- _INSTRUCTIONS TO FOLLOW_:
Exactly as written, repeat all of the records below.

[Pixel coordinate grounding data]

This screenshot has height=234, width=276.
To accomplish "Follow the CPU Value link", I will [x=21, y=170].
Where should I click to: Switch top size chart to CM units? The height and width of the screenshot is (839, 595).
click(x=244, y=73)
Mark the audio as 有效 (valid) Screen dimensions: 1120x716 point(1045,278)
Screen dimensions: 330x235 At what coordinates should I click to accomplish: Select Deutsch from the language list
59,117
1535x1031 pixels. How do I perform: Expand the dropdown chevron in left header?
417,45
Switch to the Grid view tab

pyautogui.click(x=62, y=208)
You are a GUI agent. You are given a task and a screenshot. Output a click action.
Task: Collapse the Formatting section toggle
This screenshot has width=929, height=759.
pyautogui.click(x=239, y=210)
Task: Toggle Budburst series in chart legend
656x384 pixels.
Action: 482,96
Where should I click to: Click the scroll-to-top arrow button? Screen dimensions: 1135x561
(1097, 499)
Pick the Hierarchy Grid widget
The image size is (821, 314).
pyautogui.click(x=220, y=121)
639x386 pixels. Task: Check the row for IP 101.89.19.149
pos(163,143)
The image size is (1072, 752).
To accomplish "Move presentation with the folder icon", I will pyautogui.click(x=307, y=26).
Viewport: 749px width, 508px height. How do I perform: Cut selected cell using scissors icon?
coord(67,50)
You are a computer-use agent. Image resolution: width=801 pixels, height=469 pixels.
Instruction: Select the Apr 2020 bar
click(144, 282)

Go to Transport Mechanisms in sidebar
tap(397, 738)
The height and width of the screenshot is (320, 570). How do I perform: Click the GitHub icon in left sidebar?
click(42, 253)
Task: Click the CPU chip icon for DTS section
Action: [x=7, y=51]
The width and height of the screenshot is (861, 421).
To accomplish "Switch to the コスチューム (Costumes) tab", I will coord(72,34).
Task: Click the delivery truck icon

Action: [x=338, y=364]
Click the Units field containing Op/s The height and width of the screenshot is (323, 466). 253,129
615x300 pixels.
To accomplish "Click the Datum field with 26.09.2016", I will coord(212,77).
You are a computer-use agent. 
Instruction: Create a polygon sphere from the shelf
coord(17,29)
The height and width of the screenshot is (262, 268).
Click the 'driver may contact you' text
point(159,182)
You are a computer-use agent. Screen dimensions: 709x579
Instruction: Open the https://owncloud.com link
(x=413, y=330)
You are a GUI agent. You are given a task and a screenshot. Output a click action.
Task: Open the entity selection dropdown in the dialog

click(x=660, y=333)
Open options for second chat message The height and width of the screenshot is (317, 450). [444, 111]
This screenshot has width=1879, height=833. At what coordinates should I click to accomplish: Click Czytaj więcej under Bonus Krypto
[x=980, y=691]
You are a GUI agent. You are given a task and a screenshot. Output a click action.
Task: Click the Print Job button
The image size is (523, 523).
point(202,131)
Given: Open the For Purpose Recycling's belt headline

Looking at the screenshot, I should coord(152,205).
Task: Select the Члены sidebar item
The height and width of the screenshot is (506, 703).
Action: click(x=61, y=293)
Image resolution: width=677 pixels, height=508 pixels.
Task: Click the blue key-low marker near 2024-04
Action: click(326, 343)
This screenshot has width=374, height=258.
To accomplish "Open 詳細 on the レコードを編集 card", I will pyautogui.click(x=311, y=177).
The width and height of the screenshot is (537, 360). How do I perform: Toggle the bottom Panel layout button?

- _TASK RESPONSE_:
This screenshot has height=234, width=276.
To accomplish "Follow the CPU Value link", I will [x=21, y=170].
Where should I click to: Switch top size chart to CM units? The height and width of the screenshot is (839, 595).
click(x=244, y=73)
Mark the audio as 有效 (valid) Screen dimensions: 1120x716 point(1045,278)
Screen dimensions: 330x235 At what coordinates should I click to accomplish: Select Deutsch from the language list
59,117
1535x1031 pixels. How do I perform: Expand the dropdown chevron in left header?
417,45
Switch to the Grid view tab

pyautogui.click(x=62, y=208)
You are a GUI agent. You are given a task and a screenshot. Output a click action.
Task: Collapse the Formatting section toggle
This screenshot has width=929, height=759.
pyautogui.click(x=239, y=210)
Task: Toggle Budburst series in chart legend
656x384 pixels.
Action: 482,96
Where should I click to: Click the scroll-to-top arrow button? Screen dimensions: 1135x561
(1097, 499)
Pick the Hierarchy Grid widget
The image size is (821, 314).
pyautogui.click(x=220, y=121)
639x386 pixels. Task: Check the row for IP 101.89.19.149
pos(163,143)
The image size is (1072, 752).
To accomplish "Move presentation with the folder icon", I will pyautogui.click(x=307, y=26).
Viewport: 749px width, 508px height. How do I perform: Cut selected cell using scissors icon?
coord(67,50)
You are a computer-use agent. Image resolution: width=801 pixels, height=469 pixels.
Instruction: Select the Apr 2020 bar
click(144, 282)

Go to Transport Mechanisms in sidebar
tap(397, 738)
The height and width of the screenshot is (320, 570). How do I perform: Click the GitHub icon in left sidebar?
click(42, 253)
Task: Click the CPU chip icon for DTS section
Action: [x=7, y=51]
The width and height of the screenshot is (861, 421).
To accomplish "Switch to the コスチューム (Costumes) tab", I will coord(72,34).
Task: Click the delivery truck icon

Action: [x=338, y=364]
Click the Units field containing Op/s The height and width of the screenshot is (323, 466). 253,129
615x300 pixels.
To accomplish "Click the Datum field with 26.09.2016", I will coord(212,77).
You are a computer-use agent. 
Instruction: Create a polygon sphere from the shelf
coord(17,29)
The height and width of the screenshot is (262, 268).
Click the 'driver may contact you' text
point(159,182)
You are a computer-use agent. Screen dimensions: 709x579
Instruction: Open the https://owncloud.com link
(x=413, y=330)
You are a GUI agent. You are given a task and a screenshot. Output a click action.
Task: Open the entity selection dropdown in the dialog

click(x=660, y=333)
Open options for second chat message The height and width of the screenshot is (317, 450). [444, 111]
This screenshot has width=1879, height=833. At what coordinates should I click to accomplish: Click Czytaj więcej under Bonus Krypto
[x=980, y=691]
You are a GUI agent. You are given a task and a screenshot. Output a click action.
Task: Click the Print Job button
The image size is (523, 523).
point(202,131)
Given: Open the For Purpose Recycling's belt headline

Looking at the screenshot, I should coord(152,205).
Task: Select the Члены sidebar item
The height and width of the screenshot is (506, 703).
Action: click(x=61, y=293)
Image resolution: width=677 pixels, height=508 pixels.
Task: Click the blue key-low marker near 2024-04
Action: click(326, 343)
This screenshot has width=374, height=258.
To accomplish "Open 詳細 on the レコードを編集 card", I will pyautogui.click(x=311, y=177).
The width and height of the screenshot is (537, 360). How do I perform: Toggle the bottom Panel layout button?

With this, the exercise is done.